Schriftliche Aufgabe A: Gib aus dem Text über Marco Polo den Abschnitt von „Marco Polo begegnet“ bis einschließlich „von öffentlichen Warmbädern.“ wortgetreu wieder.
Schriftliche Aufgabe B: Schreibe den Text über Marco Polo am Hof Kublai Khans im Anschluss an seinen letzten Satz weiter.

Marco Polo begegnet Kublai Khan 1275 zum ersten Mal, der große Herrscher ist von dem jungen, gelehrigen Mann angetan. Er nimmt ihn als seinen Präfekten in seine Dienste. In den folgenden Jahren reist Marco Polo im Auftrag des Khan kreuz und quer durch dessen Imperium und lernt so weite Teile des Reiches kennen, das sich bis in das Gebiet des heutigen Irak und im Norden bis nach Russland erstreckt. In seinen Reiseberichten schildert er später nicht nur prächtige Paläste und Häfen mit Schiffen voller Gewürze und Edelsteine, sondern entsetzt sich auch über chinesische Essgewohnheiten – rohes Schweinefleisch mit Knoblauch und Sojasauce – oder schwärmt von öffentlichen Warmbädern.

Daten:
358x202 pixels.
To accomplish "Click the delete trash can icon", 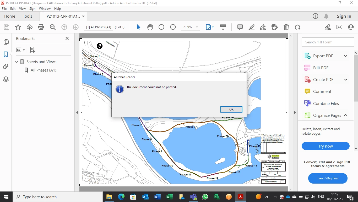I will pyautogui.click(x=286, y=27).
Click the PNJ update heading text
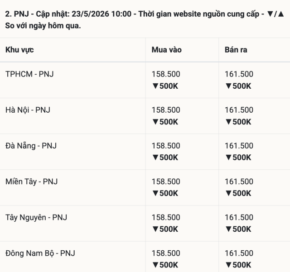This screenshot has height=272, width=290. pyautogui.click(x=145, y=20)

Erwartete Ausgabe A:
Marco Polo begegnet Kublai Khan 1275 zum ersten Mal, der große Herrscher ist von dem jungen, gelehrigen Mann angetan. Er nimmt ihn als seinen Präfekten in seine Dienste. In den folgenden Jahren reist Marco Polo im Auftrag des Khan kreuz und quer durch dessen Imperium und lernt so weite Teile des Reiches kennen, das sich bis in das Gebiet des heutigen Irak und im Norden bis nach Russland erstreckt. In seinen Reiseberichten schildert er später nicht nur prächtige Paläste und Häfen mit Schiffen voller Gewürze und Edelsteine, sondern entsetzt sich auch über chinesische Essgewohnheiten – rohes Schweinefleisch mit Knoblauch und Sojasauce – oder schwärmt von öffentlichen Warmbädern.

Erwartete Ausgabe B:
17 Jahre lang bleibt Marco Polo im Dienst des Kublai Khan, ehe er 1291 mit Vater und Onkel die Rückreise nach Venedig antritt, dieses Mal auf dem Seeweg vom Hafen Quanzhou aus. Mit 14 Dschunken und 600 Passagieren brechen sie auf, nur 17 von ihnen werden die Reise überleben. Sie führt über Sumatra und Ceylon zum persischen Hafen Hormus und durch das Kaiserreich Trapezunt in der heutigen Türkei. Dort konfiszieren Beamte von den Seefahrern 500 Kilo Rohseide, die die Polos nach Venedig bringen wollten. 1295 erreichen die Reisenden schließlich ihre Heimatstadt. Bei ihrer Rückkehr sollen die drei selbst von ihren Verwandten nicht mehr erkannt worden sein. Erst als sie sich die Säume ihrer Kleidung aufschneiden und Edelsteine hervorholen, heißt man sie willkommen.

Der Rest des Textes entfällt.